« Ils sont les esclaves de leur maître israélien » : l’Autorité palestinienne prise au piège de sa coopération sécuritaire avec Israël

 

Dans une rue de Tamoun, en Cisjordanie, les restes d’une barricade montée après l'attaque de la voiture d’un homme par les forces de sécurité palestiniennes et au décès de son fils de 15 ans, le 24 février 2026. LAURENCE GEAI/MYOP POUR « LE MONDE »
La mort d’un adolescent en Cisjordanie, au cours d’une opération de la police palestinienne, destinée à arrêter un militant armé, a provoqué une flambée de colère. L’incident illustre l’impasse dans laquelle se trouve le régime de Mahmoud Abbas, sous la pression d’Israël, de groupes armés palestiniens et de sa propre population.
Sur une centaine de mètres, la rue est parsemée de pierres, de gravats, de poubelles calcinées et de traces de pneus brûlés. Les restes d’une barricade bloquent encore le passage des véhicules.

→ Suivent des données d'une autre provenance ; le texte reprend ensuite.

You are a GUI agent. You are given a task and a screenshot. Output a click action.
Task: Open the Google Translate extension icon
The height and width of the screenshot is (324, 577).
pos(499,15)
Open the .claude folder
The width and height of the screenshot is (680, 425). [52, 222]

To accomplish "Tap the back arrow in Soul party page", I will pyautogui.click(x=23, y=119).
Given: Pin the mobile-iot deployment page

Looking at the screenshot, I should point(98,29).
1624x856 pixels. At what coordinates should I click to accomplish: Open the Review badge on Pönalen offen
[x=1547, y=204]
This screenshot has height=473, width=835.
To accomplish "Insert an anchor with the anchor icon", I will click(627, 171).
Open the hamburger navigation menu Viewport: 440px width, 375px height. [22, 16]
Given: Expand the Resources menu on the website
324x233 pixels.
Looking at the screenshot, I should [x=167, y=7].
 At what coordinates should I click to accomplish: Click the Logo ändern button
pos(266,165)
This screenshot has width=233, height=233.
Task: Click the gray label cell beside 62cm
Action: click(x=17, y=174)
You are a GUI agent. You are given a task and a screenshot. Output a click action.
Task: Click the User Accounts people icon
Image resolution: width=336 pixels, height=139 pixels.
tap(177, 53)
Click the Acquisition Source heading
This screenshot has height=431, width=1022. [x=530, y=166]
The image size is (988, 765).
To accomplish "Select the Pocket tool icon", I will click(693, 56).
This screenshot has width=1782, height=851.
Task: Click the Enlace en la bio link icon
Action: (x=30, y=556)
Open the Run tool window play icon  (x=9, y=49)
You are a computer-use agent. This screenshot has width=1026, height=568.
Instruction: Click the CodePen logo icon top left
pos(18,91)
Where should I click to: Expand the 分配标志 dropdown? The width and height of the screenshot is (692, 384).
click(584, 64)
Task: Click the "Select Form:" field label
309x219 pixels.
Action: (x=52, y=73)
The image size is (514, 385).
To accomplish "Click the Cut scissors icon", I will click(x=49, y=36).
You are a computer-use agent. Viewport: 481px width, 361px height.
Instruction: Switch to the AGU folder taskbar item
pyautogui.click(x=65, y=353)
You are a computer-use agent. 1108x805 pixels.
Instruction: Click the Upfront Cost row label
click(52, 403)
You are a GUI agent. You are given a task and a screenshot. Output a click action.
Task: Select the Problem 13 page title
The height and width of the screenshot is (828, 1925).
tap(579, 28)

La petite ville de Tamoun, 14 000 habitants, dans le nord de la Cisjordanie, au milieu d’une région agricole fertile qui nourrit une bonne partie du territoire, a connu plusieurs soirées d’émeutes ces dix derniers jours.
La cible n’était pas l’armée israélienne, pourtant très active dans cette partie de la Palestine occupée depuis cinquante-neuf ans, mais l’Autorité palestinienne (AP) et ses services de sécurité, accusés par les habitants de commettre des violences. Un épisode qui illustre la situation particulièrement difficile dans laquelle se trouve le régime du président, Mahmoud Abbas, contraint de coopérer avec l’Etat hébreu, au risque de perdre ce qu’il lui reste de légitimité dans l’opinion.
La colère remonte au 15 février. Ce jour-là, en fin d’après-midi, les forces de sécurité palestiniennes cherchent à arrêter Samer Samara, 44 ans, une figure de la commune, emprisonné pendant cinq ans à l’issue de la deuxième Intifada, en 2005, et recherché par les Israéliens depuis huit ans. Pour interpeller le père de famille, suspecté d’appartenir à un groupe nationaliste armé, les policiers tirent à de nombreuses reprises sur son véhicule. L’un de ses enfants, Ali, âgé de 15 ans, est mortellement touché par deux balles dans le torse. Sa fille, Ronza, âgée de 5 ans, qui se trouvait dans les bras de sa mère, a perdu son œil droit.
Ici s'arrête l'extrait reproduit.